O livro, tratando de narrar a vida de alguns sequestrados na era Ecobar e as negociações para suas libertações, me fez pensar em tantos mecanismos que alguém deve criar estando em cárcere, tentando manter um mínimo de estado físico e mental para a sobrevicência em uma condição anormal. Pensei, porque aqui dentro desse quarto há cinco horas (e não dias, nem meses e nem anos) e pensando nas 13 horas que faltam para eu retomar o trabalho no dia seguinte, mil coisas já passaram pela minha cabeça. Não pretendo fazer uma comparação absurda e ridícula com a realidade de alguém que vê sua liberdade involutariamente tolhida. Tenho certeza de que essas pessoas dariam tudo para ter a possibilidade de circular, apesar de moscas, do calor e da necessidade de buscar o que se fazer.

O que me fez pensar é o fato de que nessas horas que fiquei aqui, tantas coisas passaram por minha cabeça à ponto de me dar a sensação que de havia muito mais vida dentro dela do que fora. O pensar no cenário distinto que encontrarei quando voltar ao Brasil, dessa vez bem mais diferente do que outras vezes, nos reencontros, no que será o produto de meus dias aqui, inventar conversas faladas e escritas e imaginar histórias de amor, de recordar coisas de 20 anos atrás, 25, olhar para trás e para frente também, imaginando possibilidades nessa minha vida imprecisa. De que viver não é preciso, como disse o poeta num verso de mais de um sentido.  Mas que navegar é preciso, embora eu ainda não tenha definido como, quando e onde ancorar.

◆ MATERIAL FORNECIDO:
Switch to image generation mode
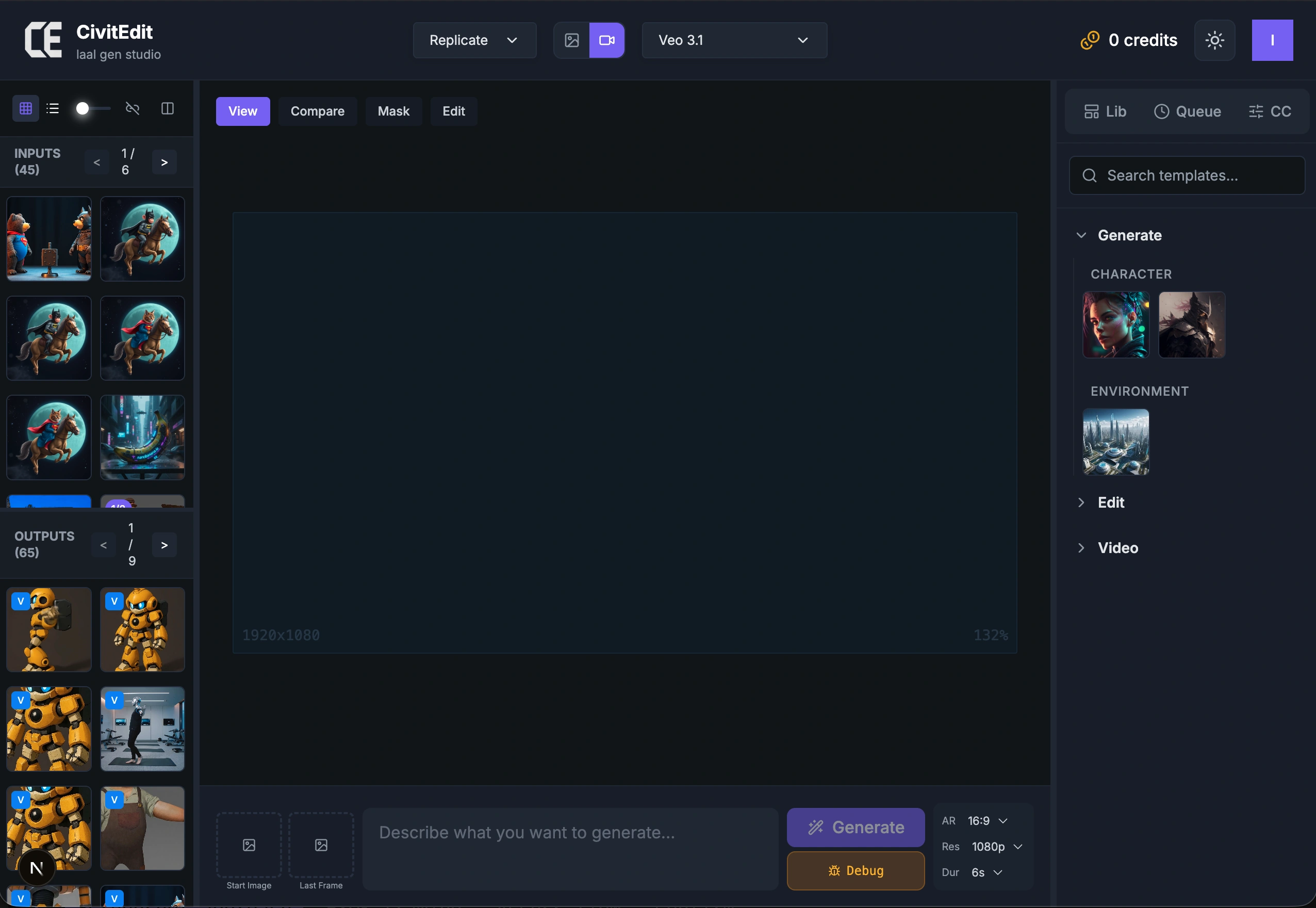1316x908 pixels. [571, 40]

...

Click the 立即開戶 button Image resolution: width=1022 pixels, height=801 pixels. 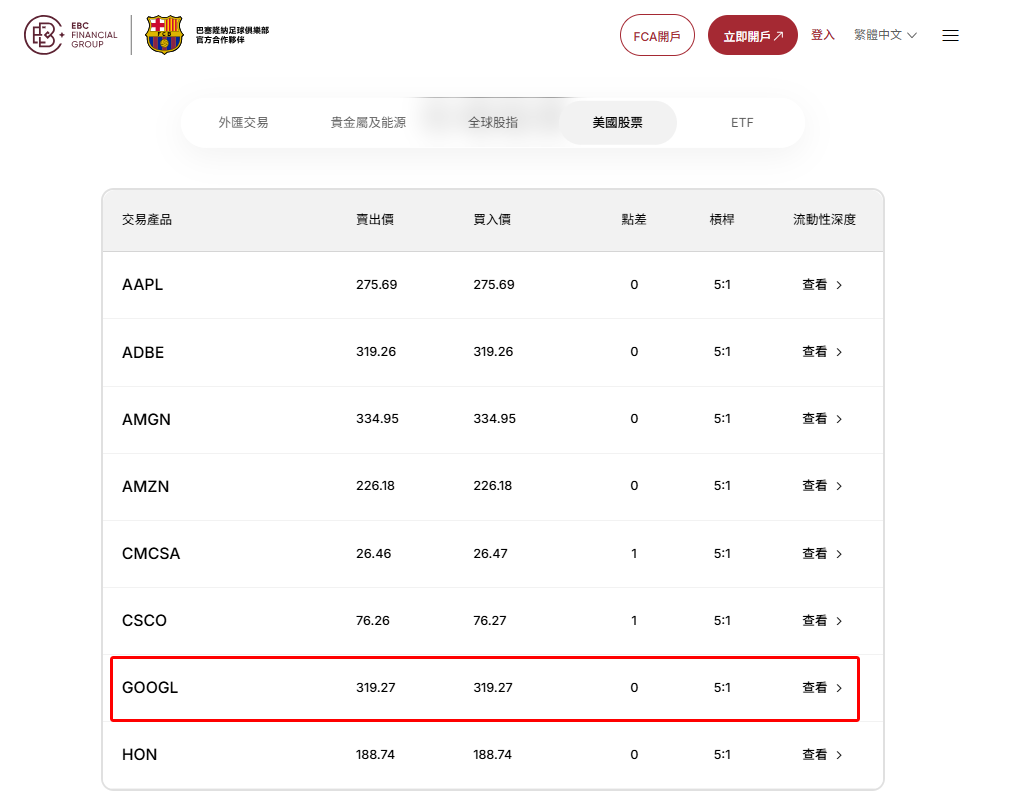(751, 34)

◆ TAREFAS A FAZER:
a) Traduza para o inglês esta frase do relato sobre as horas no quarto: "Tenho certeza de que essas pessoas dariam tudo para ter a possibilidade de circular, apesar de moscas, do calor e da necessidade de buscar o que se fazer."
b) Por favor, indique se cada afirmação concorda com o relato sobre as horas no quarto, respondendo sim ou não e citando as palavras do texto que decidem: (i) O texto fala de uma permanência de cinco dias no quarto. (ii) Faltam 13 horas para a volta ao trabalho. (iii) Já foi decidido onde ancorar.
c) Dê continuidade ao relato sobre as horas no quarto com um parágrafo que comece logo após a última frase.

◆ RESPOSTAS:
a) I am sure that these people would give anything to have the chance to move around, despite the flies, the heat and the need to look for something to do.

b)
(i) Não: "aqui dentro desse quarto há cinco horas (e não dias, nem meses e nem anos)"
(ii) Sim: "pensando nas 13 horas que faltam para eu retomar o trabalho no dia seguinte"
(iii) Não: "embora eu ainda não tenha definido como, quando e onde ancorar"

c)
E enquanto eu vivo meu mundo pessoal em meus próprios pensamentos, recordo ainda que durante uma rápida saída para comer algo e disputar a mesa com moscas, uma reportagem falava da realidade dura dos pescadores do Nilo, chamadas escritas no rodapé atualizavam sobre notícias sobre um mundo de bomba no Oriente Médio, xenofobia no país que tanto brigou pelo fim do Apartheid e  enfim, de sequestros. As notícias foram cortadas pelo pedido de pessoas que pediram para ver um dos campeonatos de futebol. Um homem local sentou-se em minha mesa sem muitas delongas, simplesmente porque era uma boa localização para ver a TV. Pensei na estranheza que aquilo me causara, vindo de um mundo onde a mesa, enquanto « sua », é um reino onde apenas se sentam aqueles que são convidados. Ele apenas me perguntou se eu assistia futebol. Resolvi não revelar minhas origens do que ainda insistem em chamar « País do Futebol » para não continuar um papo que não tive vontade de ter  nesse dia tão cheio de introspecção e respondi apenas que só assistia futebol durante a Copa do Mundo, o que afinal era verdade.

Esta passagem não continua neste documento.